As we continue to build Diaboliquemagazine.com into an alternative platform for genre coverage, providing deep analysis on all aspects of the genre and its culture, while providing a break from the same old noise, we are ecstatic to announce our first themed season which will offer up a series of articles, essays and interviews revolving around one core theme. I am delighted to declare our first project will focus on American Gothic. The theme will run throughout the summer, so remember to bookmark us and visit our social media for updates!
Gothic: The Transformation, an American Tale
When we think of Gothic in either a literary or cinematic sense of the word, it tends to conjure a certain set of narrative tropes and devices associated with genre, which may have become considered somewhat cliched in modern times. Typically derived from a European literary tradition, the common idea of “Gothic” was later translated to the screen, ultimately defining classic horror cinema. Through this medium, maybe more than any other, Gothic in a particular form has become so much a part of our social and popular consciousness it is difficult not to think of Byronic heroes, maidens in peril, candlelight, crypts, castles, and cobwebs, when thinking in “Gothic” terms. Gothic evokes a sense of supernatural terror, or vampires and a myriad of other horrific creatures which flow from European legend and folklore. It summons a sense of the sublime and the terrifying; of black magic, ghouls and revenants. It creates an atmosphere of dark romanticism with narratives driven by doomed love, madness and sexual transgression. It reminds us of the shadows of our past, and the shadows which lurk within ourselves. As Fine highlights “Gothic tales and films are about exposing what is hidden from view: graves are unearthed, the buried self made visible”.

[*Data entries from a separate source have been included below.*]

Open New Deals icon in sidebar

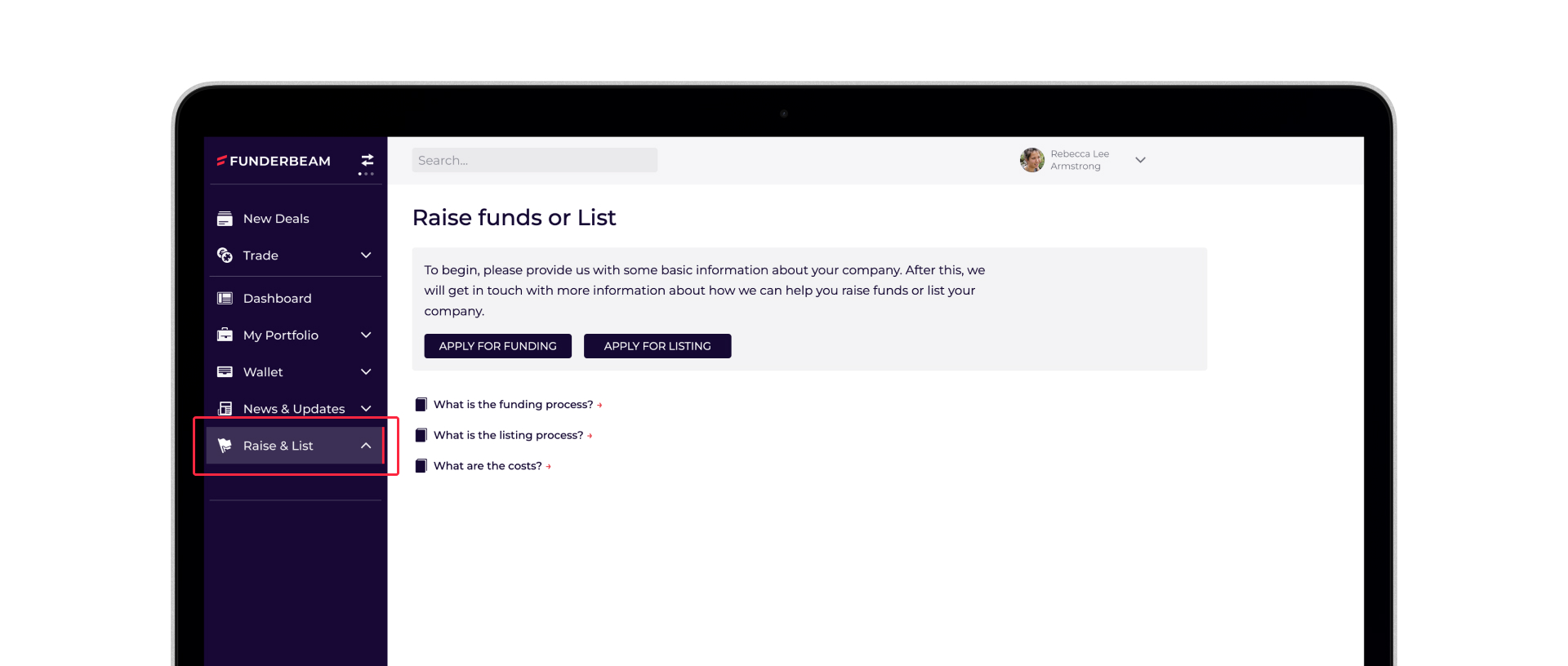click(x=225, y=219)
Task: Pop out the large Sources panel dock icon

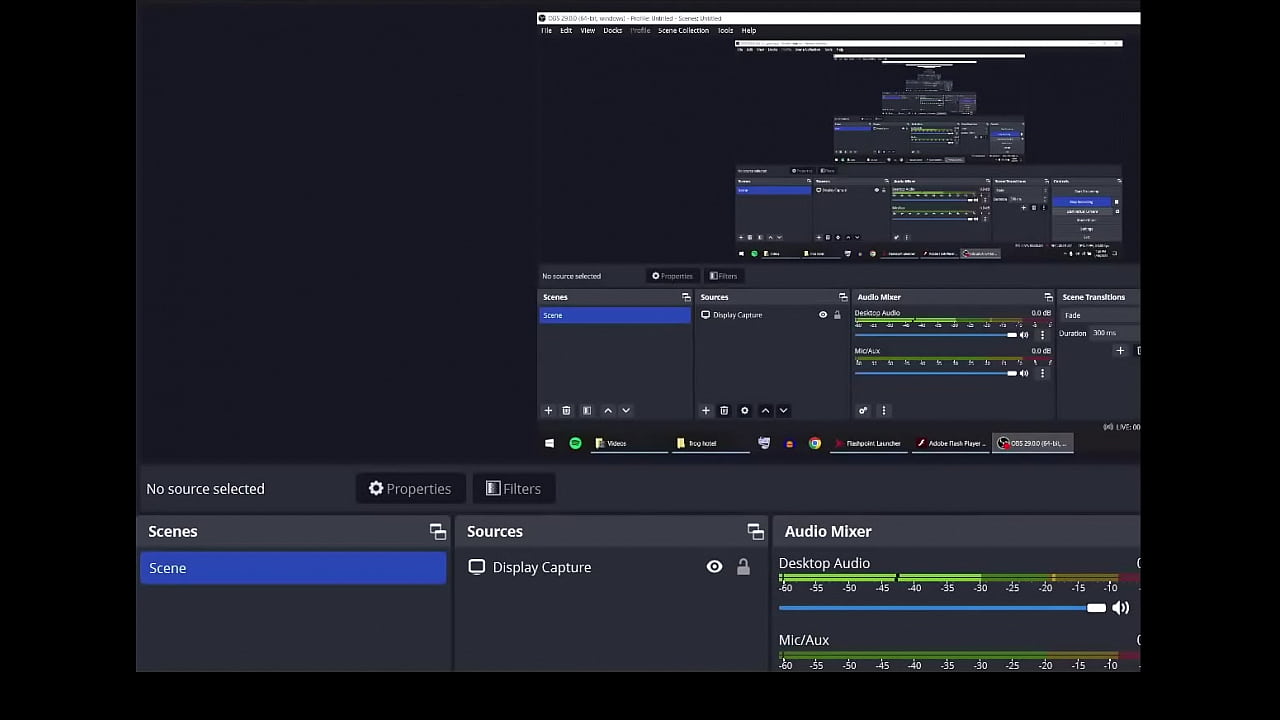Action: [x=755, y=532]
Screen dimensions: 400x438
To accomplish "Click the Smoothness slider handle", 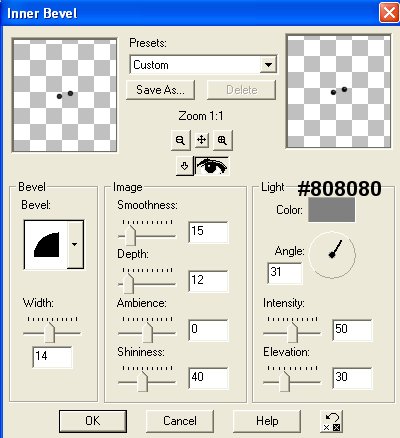I will click(130, 235).
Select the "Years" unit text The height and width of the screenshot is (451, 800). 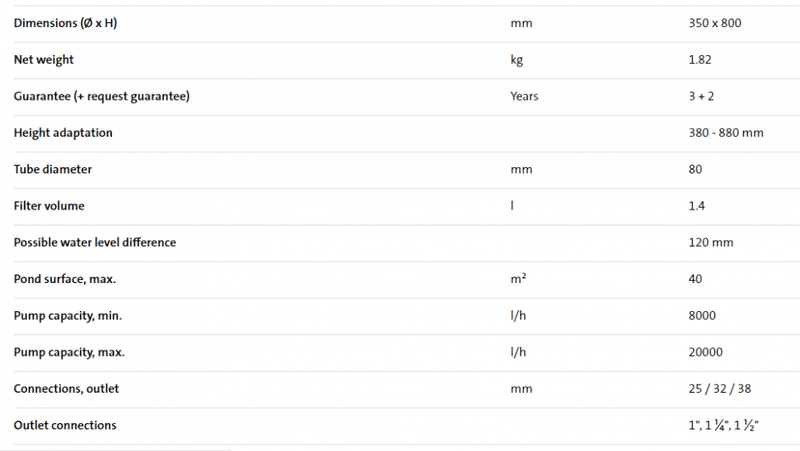[x=524, y=96]
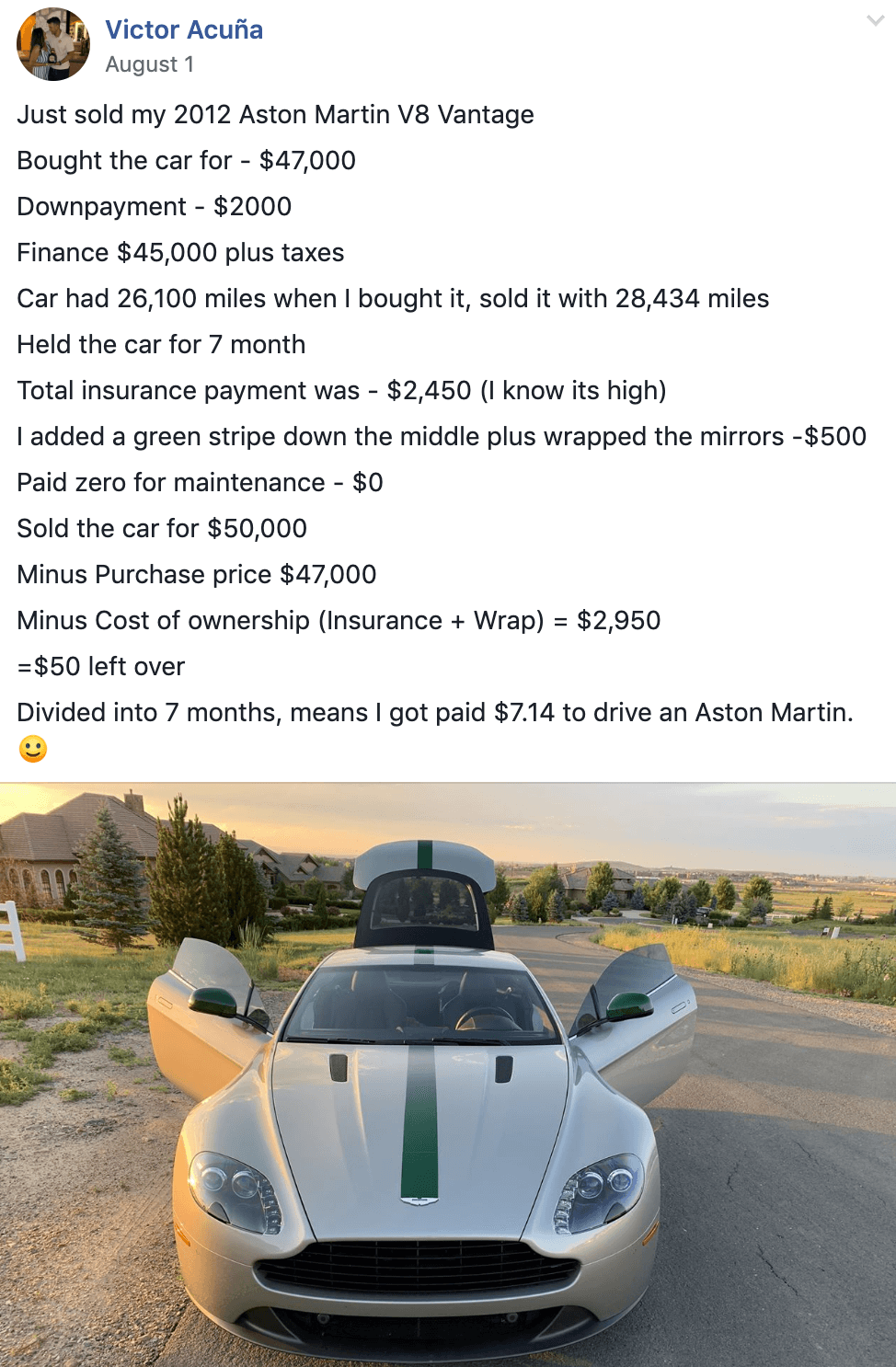Click the "August 1" post timestamp

(x=149, y=64)
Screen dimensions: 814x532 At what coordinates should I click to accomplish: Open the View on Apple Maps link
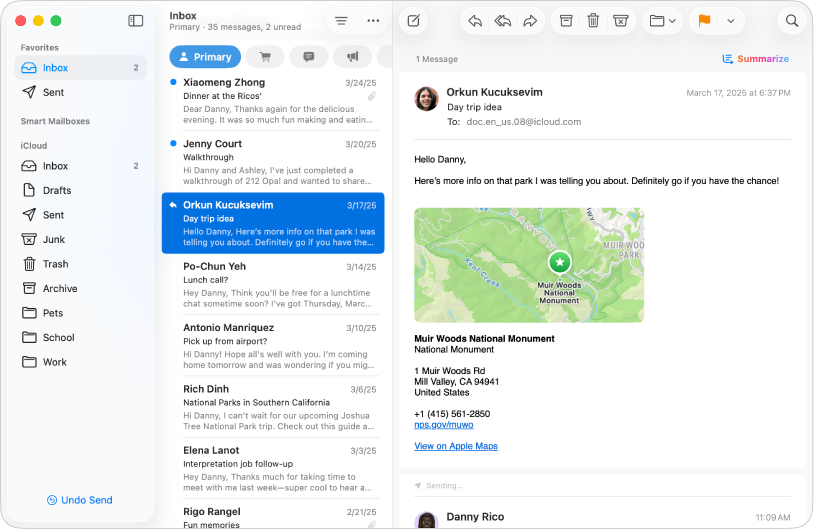[x=455, y=446]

It is not surprising that European Gothic tends to take centre stage in associated discussions. The first Gothic novel, written in 1764, was crafted by an English Earl, Horace Walpole. Titled The Castle of Otranto, Walpole’s text lay down many of the tropes which would later come to shape the genre. As Gothic literature developed it was through other British writers like Matthew Lewis, Ann Radcliffe, Charlotte Bronte, and Mary Shelley that it became hugely popular; while Irish writers such as Bram Stoker, Sheridan Le Fanu and Charles Maturin continued to bear the torch which ignited a sense of Gothic imagination as it took light across Europe.

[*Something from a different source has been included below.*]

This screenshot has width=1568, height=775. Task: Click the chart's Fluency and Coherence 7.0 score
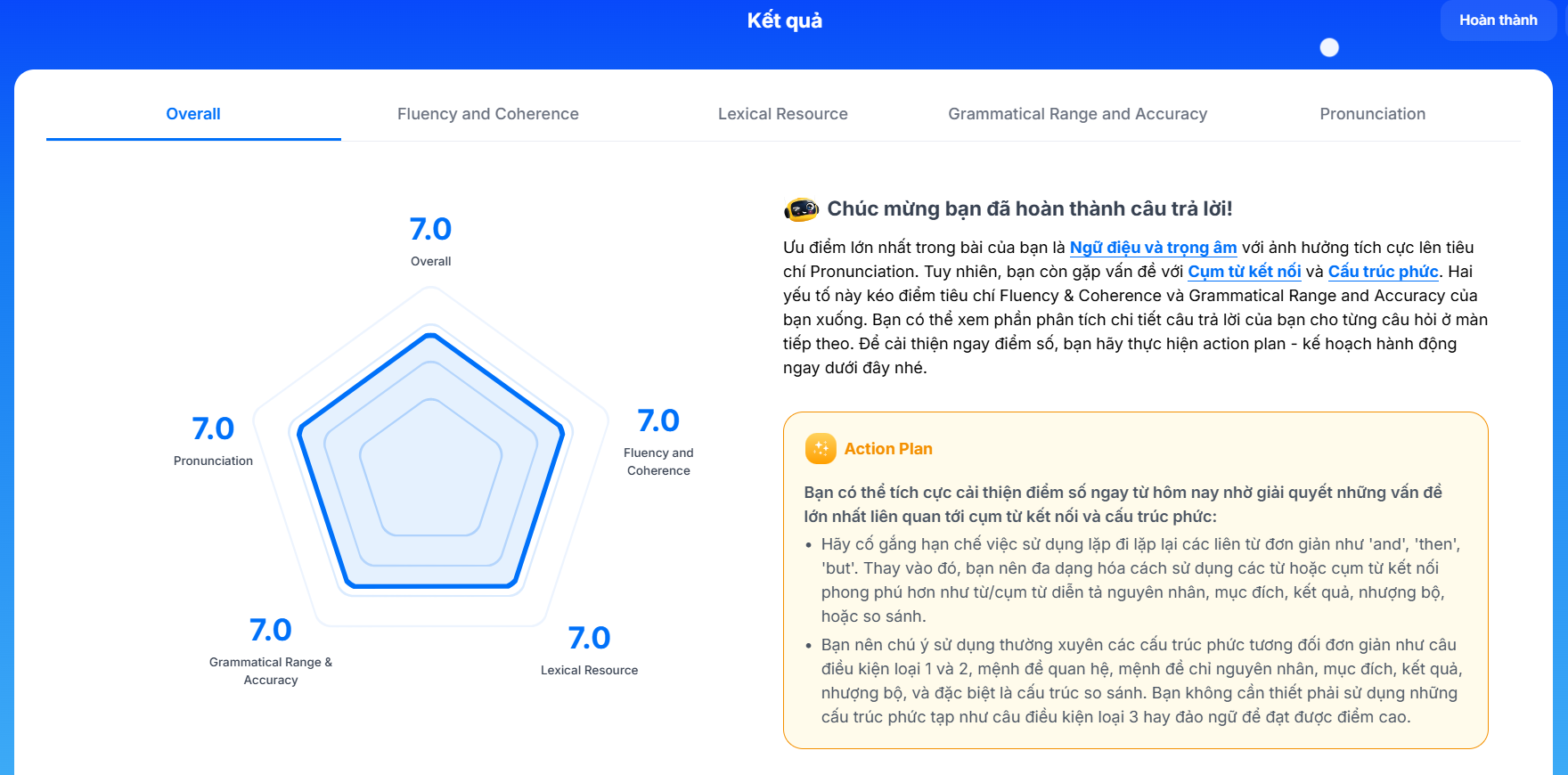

With such a fixation on the past, adapting themes of heredity, aristocracy, and haunting images of a feudal past to a New World order presented a difficult task. As the embers of the American Revolution started to finally die, the nation was busy creating a new identity focused on the future. With no past or tradition to call its own, how could a sense of “Gothic” be found on such a fledgling canvass? American Gothic under these terms is far more nebulous, and difficult to define, when compared to its traditional counterpart. That’s not to say “Gothic” as a pure strain in an artistic sense isn’t without its problems either, but it becomes more linear and substantial under the limits of tradition. Yet Charles Brockden Brown’s Wieland: or, The Transformation: An American Tale, published in 1798, set out to do just that. To redefine “Gothic” for a newly formed independent nation, as suggested in Weinstock’s Charles Brockden Brown,  “the novels he subsequently produced were conscious attempts to combine elements from these various traditions into something new, something intrinsically American— an “American” novel, built around native scenery, native incidents, blended into the form and style of his European models”.

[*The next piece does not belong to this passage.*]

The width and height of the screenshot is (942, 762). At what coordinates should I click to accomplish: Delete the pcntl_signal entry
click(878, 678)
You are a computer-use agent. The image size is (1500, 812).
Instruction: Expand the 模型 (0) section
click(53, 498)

Fiedler echoes this sentiment in Love and Death in the American Novel “for better or worse, then, Brown established in the American novel a tradition of dealing with the exaggerated and the grotesque, which impose themselves on us, not as they are verifiable in any external landscape or sociological observation of manners and men, but as they correspond quality to our deepest fears and guilts as projected in our dreams or lived through extreme situations”
Wieland was grotesque indeed, weaving in themes of religious mania, ventriloquism, rape, murder and suicide, it was able to set down the cornerstone that would form American Gothic. And yet, while the more sensational names, Poe, Lovecraft, and even King, are well associated with an American Gothic tradition, Brown achieves barely a flicker of recognition compared to either his contempories, or the European forefathers of the genre; Walpole, Lewis and Radcliffe. Regardless of this, Brown makes essential reading for anyone wanting to establish an idea of where American Gothic comes from, and how and why it evolved to become one of the most enduring and adaptable strains of Gothic in a pure sense.
While religious themes had already been explored in Matthew Lewis’ groundbreaking Satanic festival of transgressive sex and violence, The Monk, just two years earlier, Brown took these aspects, echoing from America’s Puritan past, moving the supernatural connotations to one side— in admittedly a Radcliffian tradition— and giving them a relatable and humanistic angle; one which proved so popular it continues to ripple across the genre some 200 years later; also finding its way into the core of what would later become Southern Gothic as the genre continued to be reinvented as an American vehicle. Brown exploited America’s Puritan past to provoke horror in the tale of a man driven to kill his wife and children by voices in his head he interprets as God speaking to him. Using the idea of sin, guilt and punishment to form the basis on which Gothic could be born in the New World.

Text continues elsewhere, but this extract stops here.